Time-dependent water vapor permeation through multilayer barrier films: Empirical versus theoretical results

Abstract

Multilayer films that comprise alternating inorganic barrier and polymer layers deposited on a flexible substrate are often used to protect organic electronic devices from degradation caused by oxygen and water vapor. We tested films consisting of up to 11 inorganic silicon oxide barrier and polymer layers to characterize the water vapor permeability, solubility and diffusivity of each layer based on measurements of water sorption, transient water vapor permeation and lag times. The time-dependency of transient water vapor transmission rates (WVTR) of the structures containing a barrier-polymer-barrier sequence was also estimated using a so-called quasi-steady-state (QSS) approximation.

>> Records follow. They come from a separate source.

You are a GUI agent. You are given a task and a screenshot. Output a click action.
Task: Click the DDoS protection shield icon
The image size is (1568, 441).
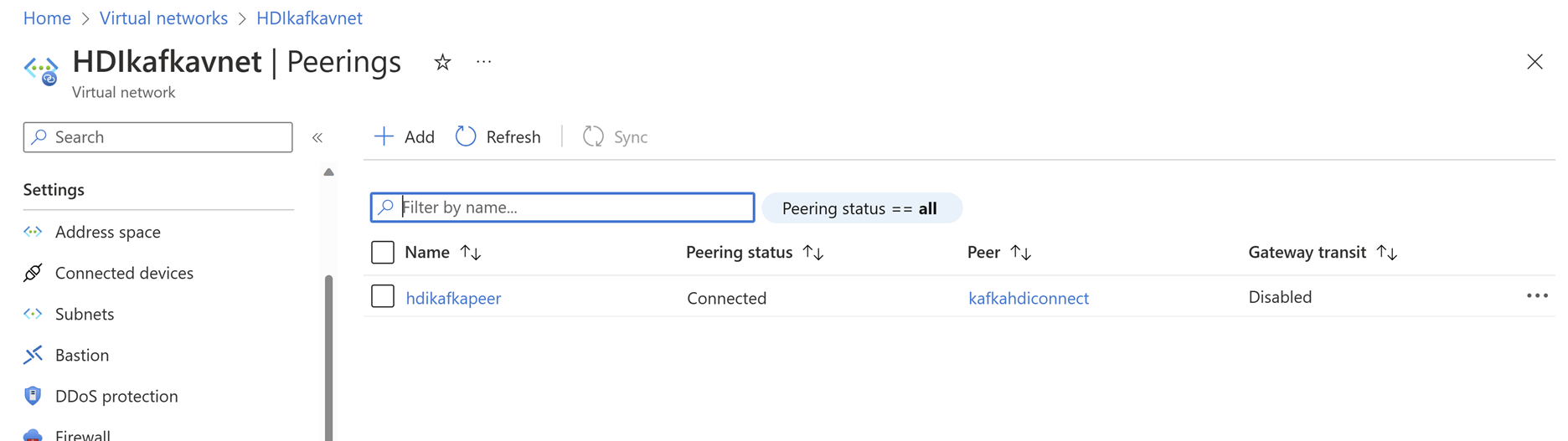coord(33,396)
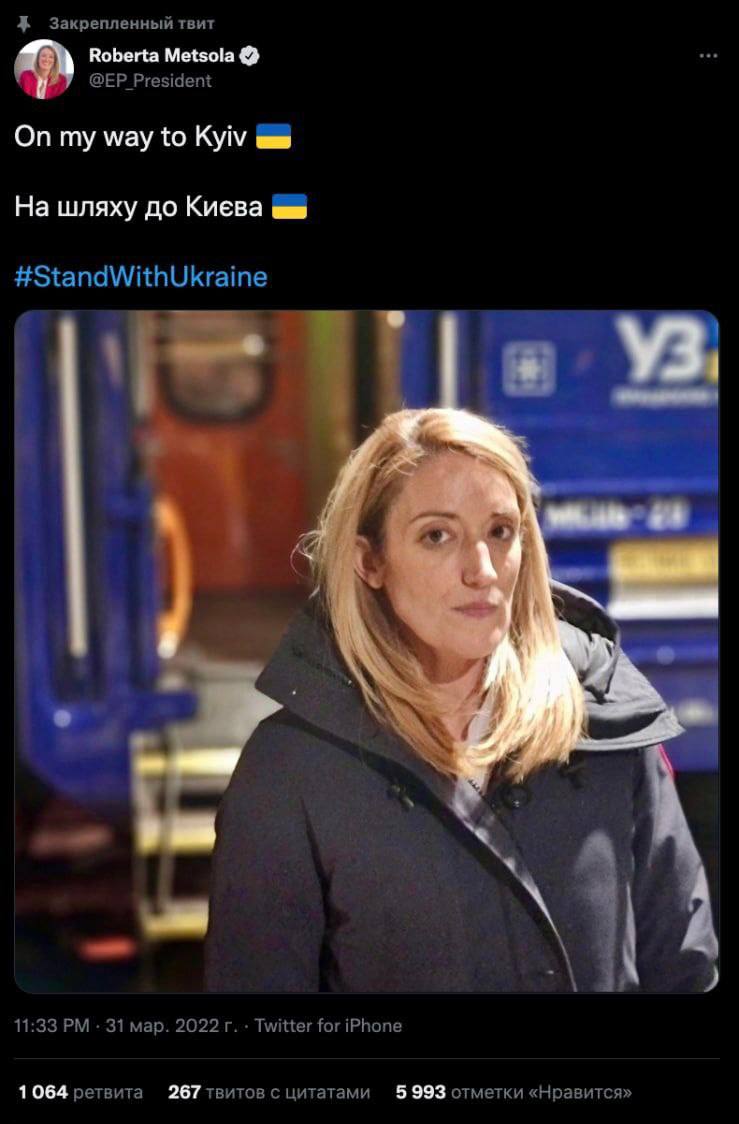The image size is (739, 1124).
Task: Click the flag emoji after Kyiv
Action: click(x=274, y=136)
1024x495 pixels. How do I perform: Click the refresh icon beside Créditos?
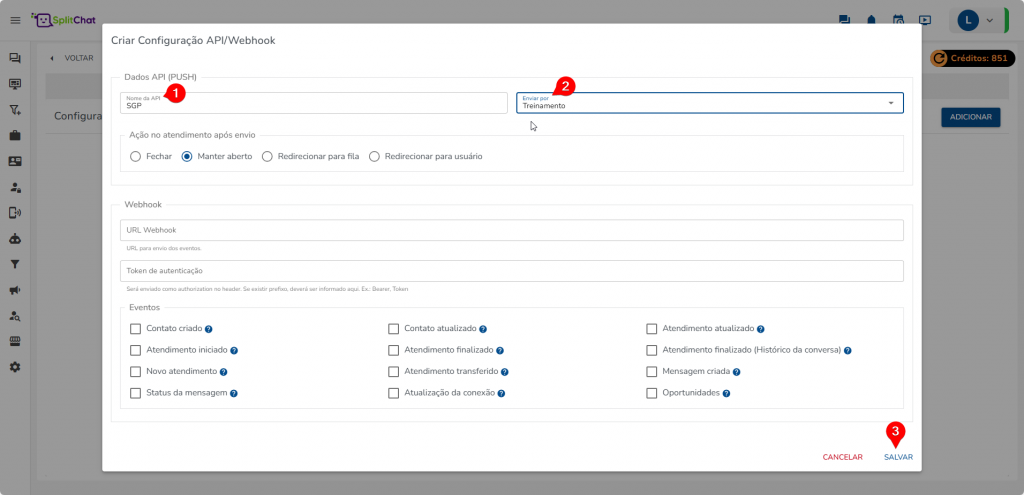tap(939, 58)
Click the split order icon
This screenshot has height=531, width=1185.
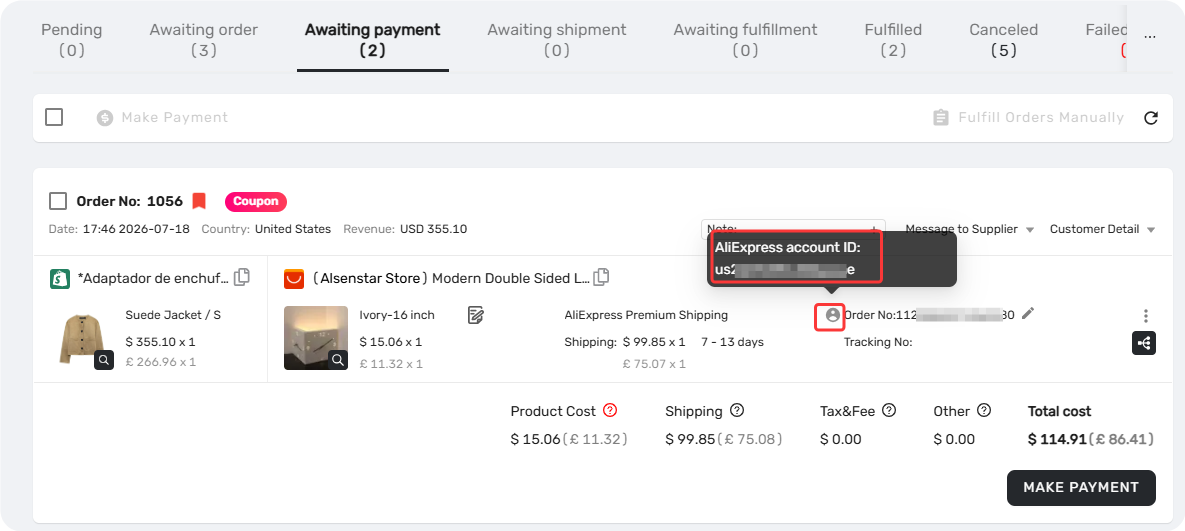tap(1143, 344)
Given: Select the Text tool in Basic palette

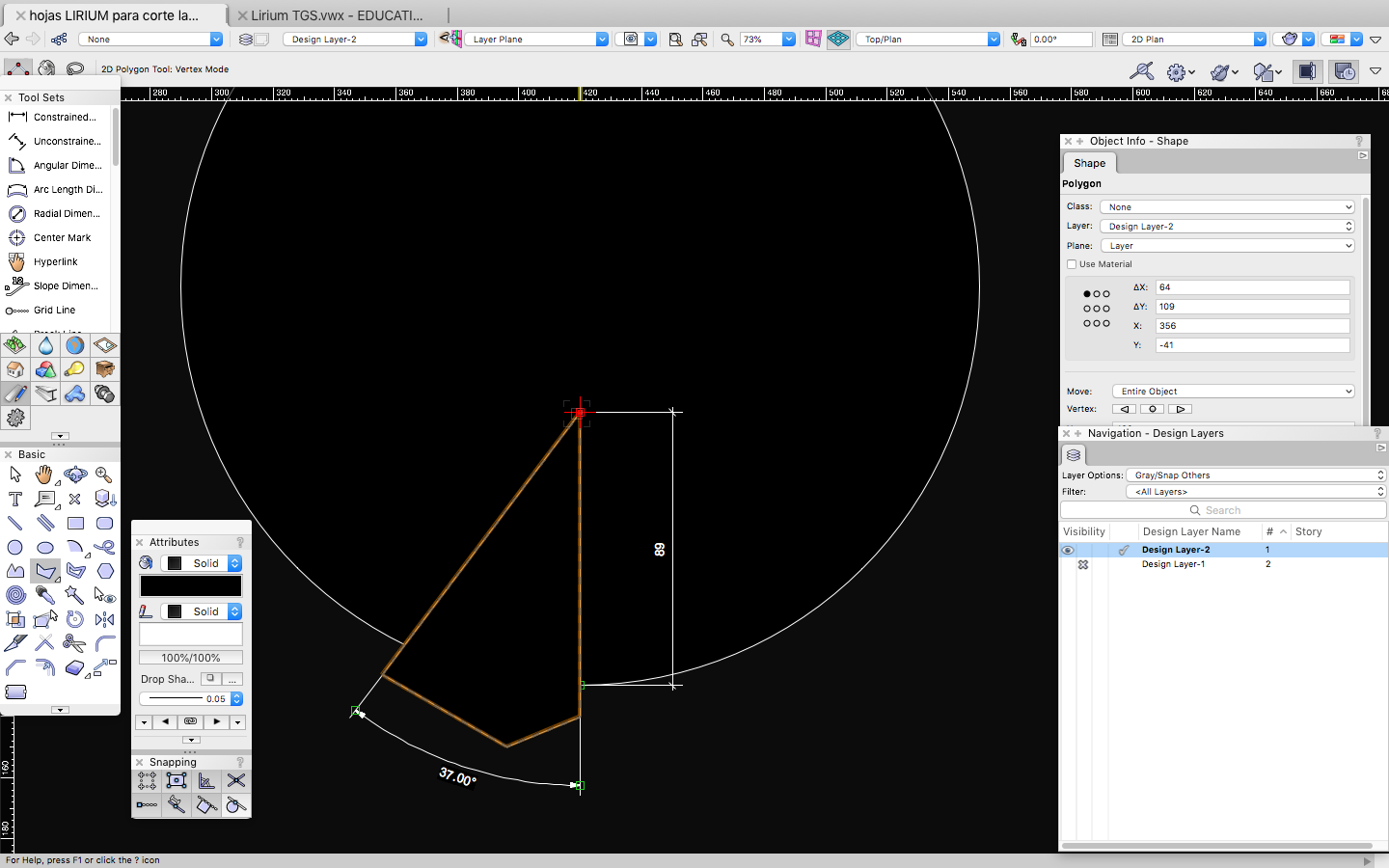Looking at the screenshot, I should click(x=15, y=499).
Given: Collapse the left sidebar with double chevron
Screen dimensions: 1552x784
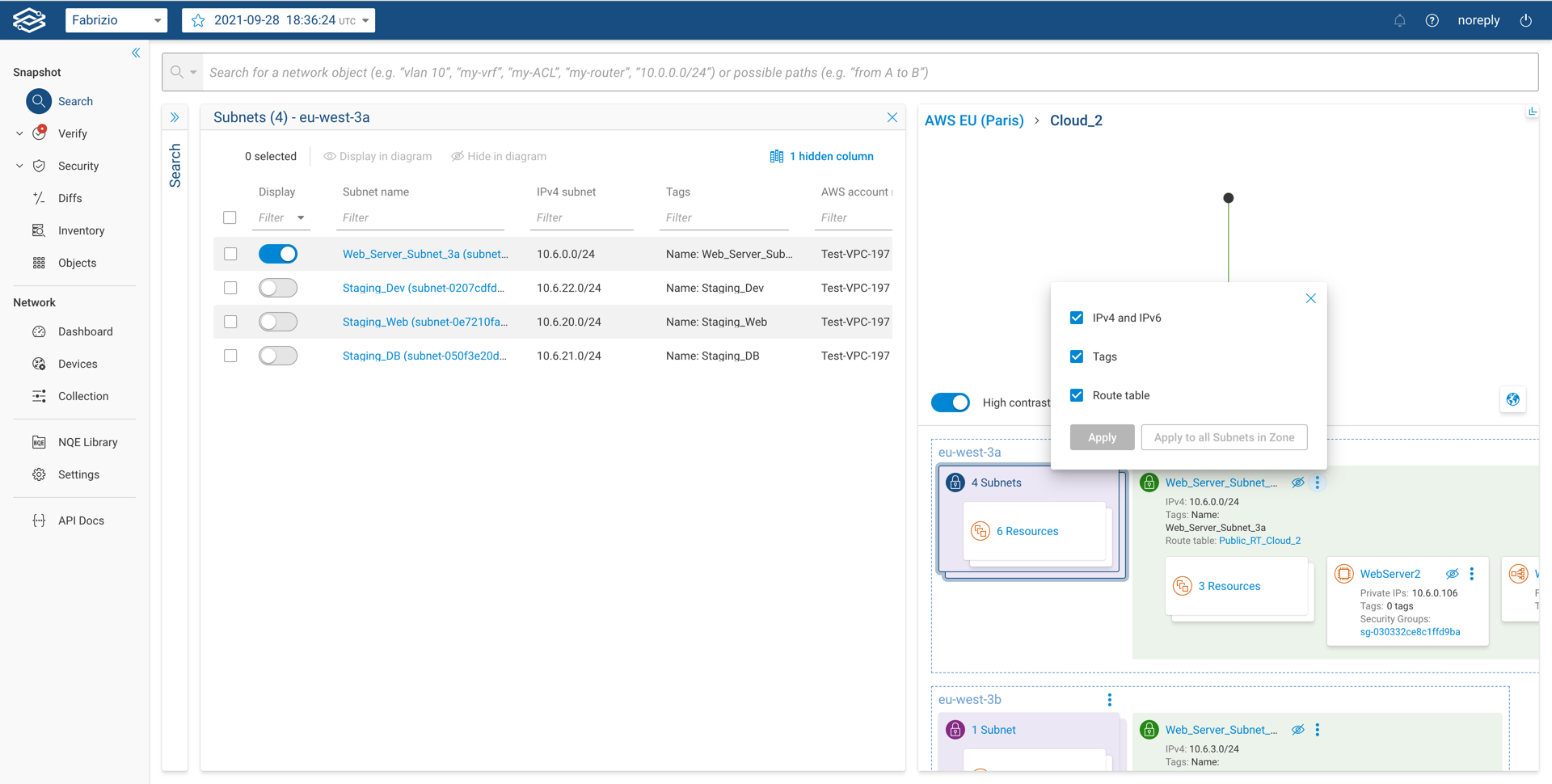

The permeability values and lag times in multilayer structures predicted by QSS approximation agreed with the values determined empirically based on time-dependent WVTR measurements. The steady-state WVTR of the multilayer barrier films was dominated by the permeability of the inorganic barrier layers, whereas the solubility coefficient and thickness of the interleaved polymer layers determined the lag times. The barrier performance and lag time of multilayer structures can be predicted using the parameters obtained from sorption measurements, thus significantly reducing the time required for experiments. The results of this study will allow us to design multilayer barrier films according to the lifetime requirements of flexible organic electronic devices.